_WHAT IS BEING ASKED_:
Only the lines from the one containing "Viewport: 314px width, 222px" through the end of the data are wanted, reproduced exactly and without pictures.

═══

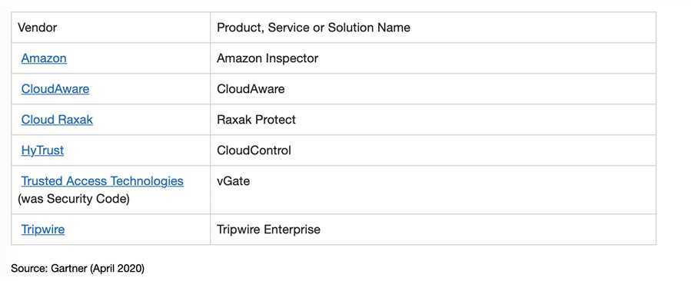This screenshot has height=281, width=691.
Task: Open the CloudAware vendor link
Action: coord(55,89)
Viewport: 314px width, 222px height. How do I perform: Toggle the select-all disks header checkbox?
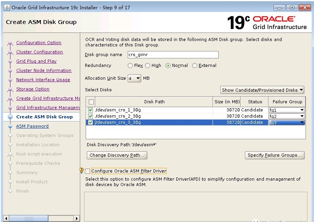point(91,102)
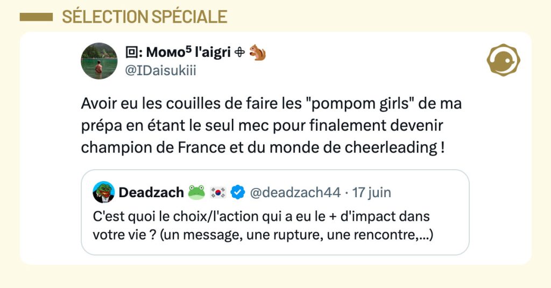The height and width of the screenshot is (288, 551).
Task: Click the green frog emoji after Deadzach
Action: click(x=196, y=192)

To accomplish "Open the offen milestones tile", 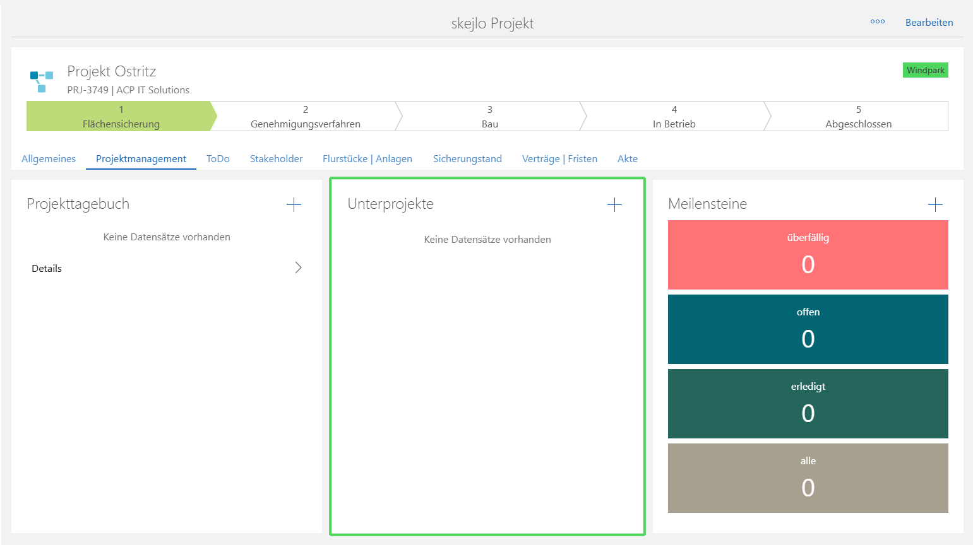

═══

_REPLY_:
Viewport: 314px width, 222px height. How do I perform: Toggle the select-all disks header checkbox?
point(91,102)
The height and width of the screenshot is (288, 551).
Task: Click the green frog emoji after Deadzach
Action: click(x=196, y=192)

To accomplish "Open the offen milestones tile", 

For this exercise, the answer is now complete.